Pixel coordinate grounding data:
..........

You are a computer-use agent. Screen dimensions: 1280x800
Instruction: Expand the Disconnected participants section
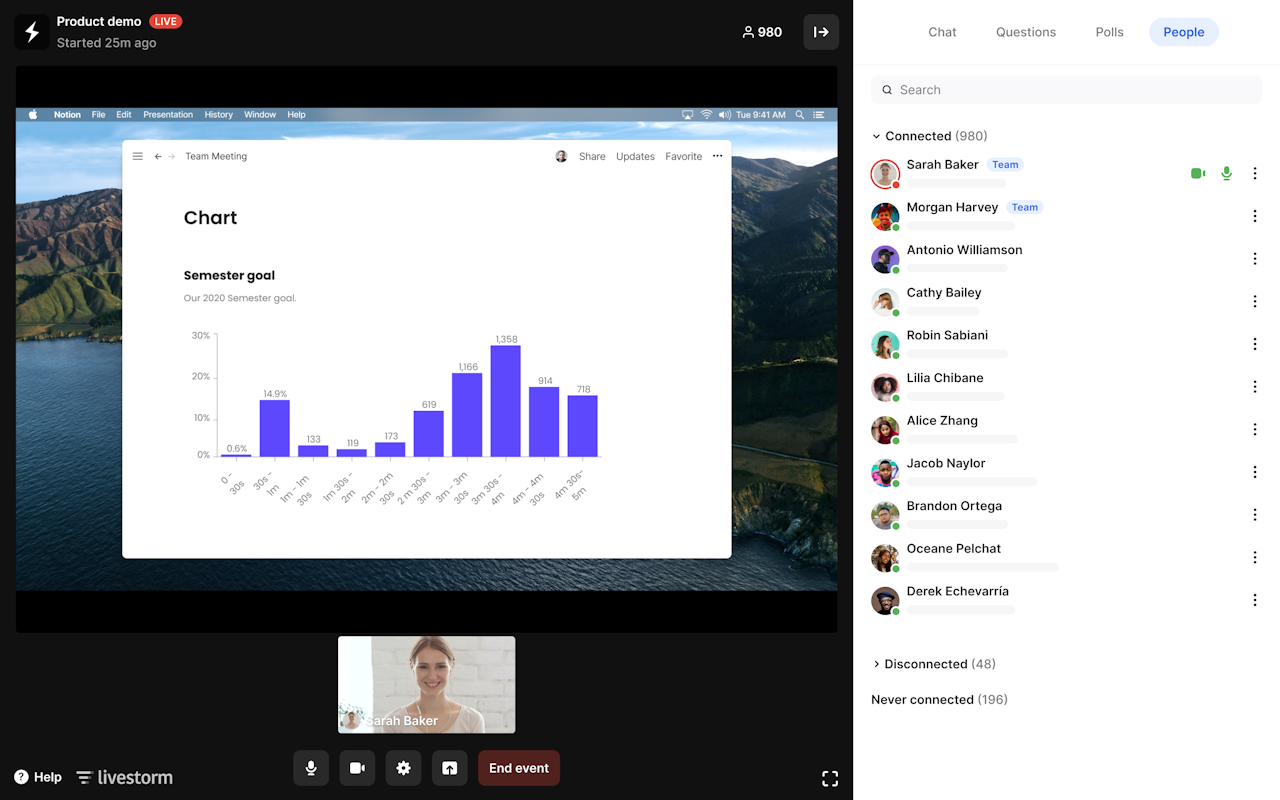877,664
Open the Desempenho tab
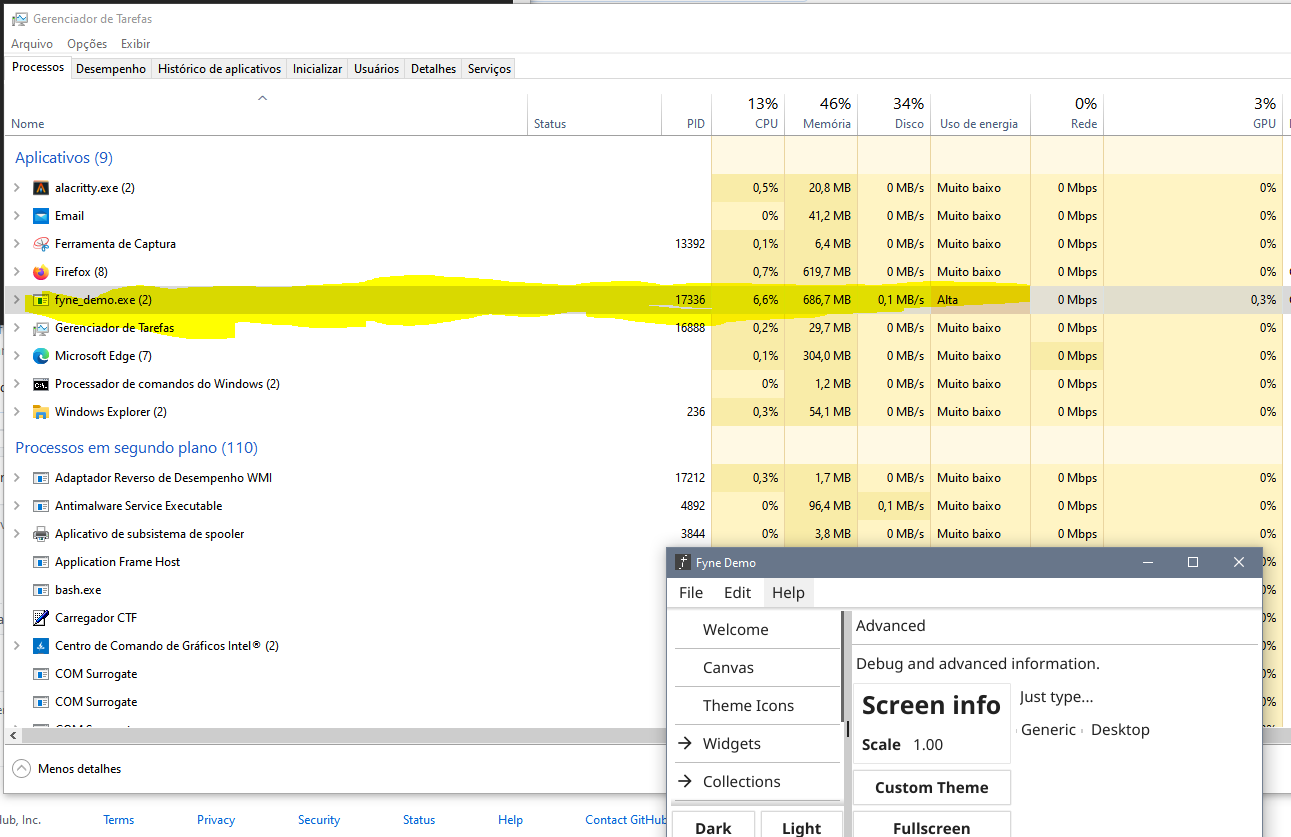Viewport: 1291px width, 837px height. 110,68
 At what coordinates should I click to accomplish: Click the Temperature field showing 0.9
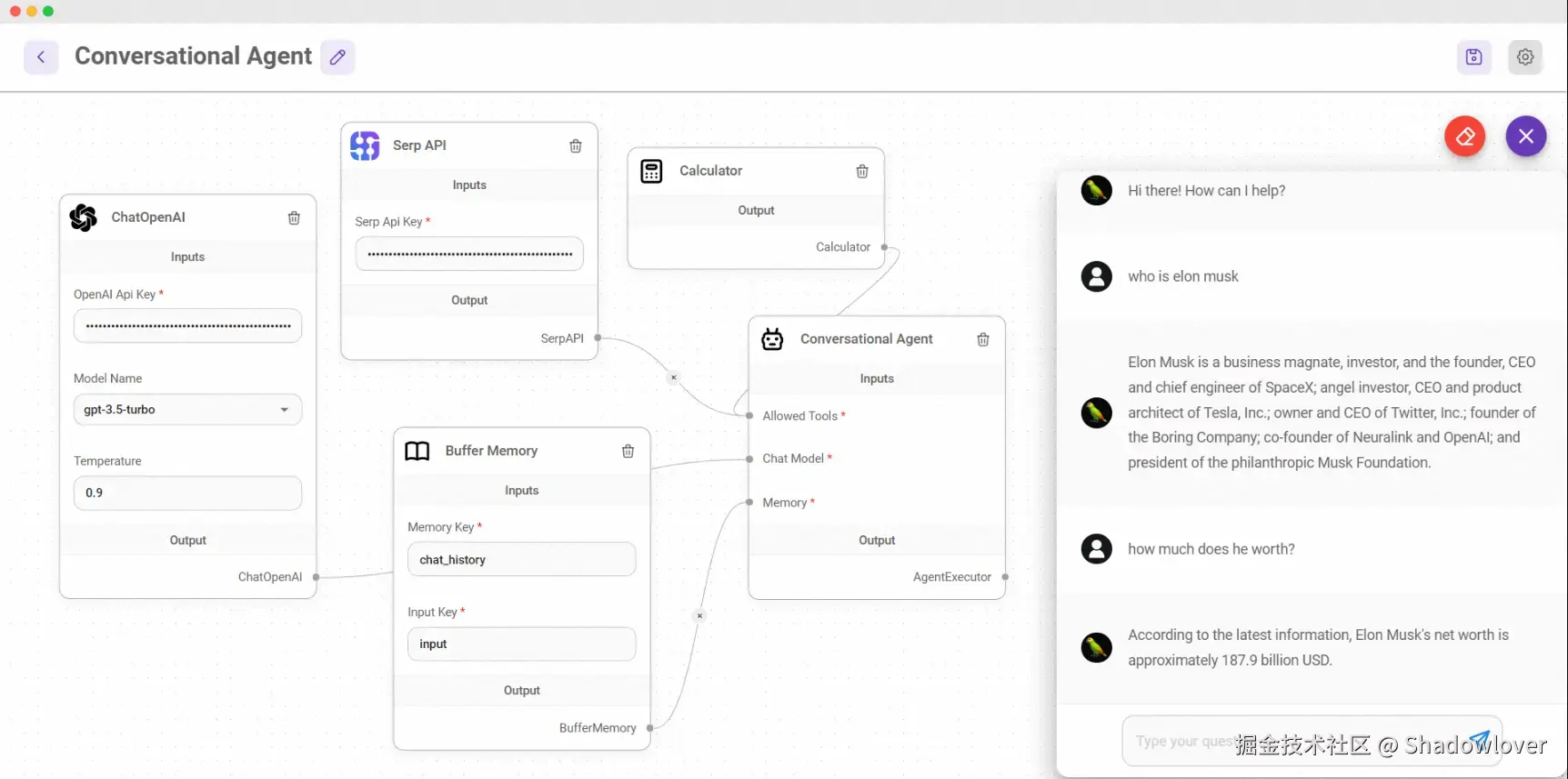[187, 493]
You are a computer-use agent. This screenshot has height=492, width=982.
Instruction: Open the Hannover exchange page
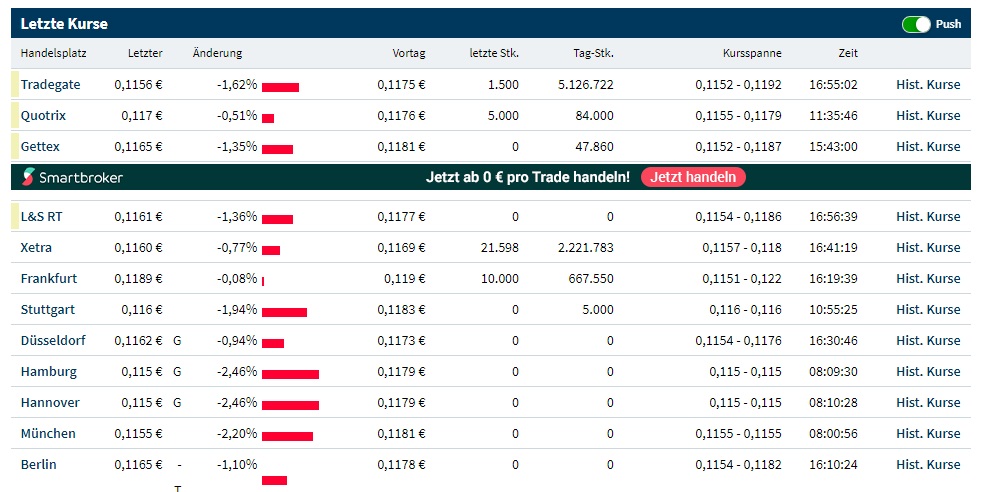click(48, 403)
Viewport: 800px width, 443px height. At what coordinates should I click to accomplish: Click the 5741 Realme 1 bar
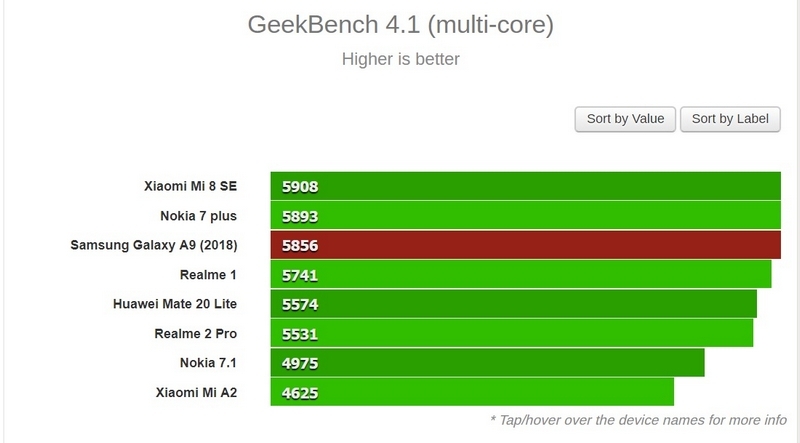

..........

- Work item:
Copy out the lines of the records above in which the string "agent" appears.

- Task solution:
You are a computer-use agent. Screen dimensions: 1280x800
You are a computer-use agent. This screenshot has height=492, width=982.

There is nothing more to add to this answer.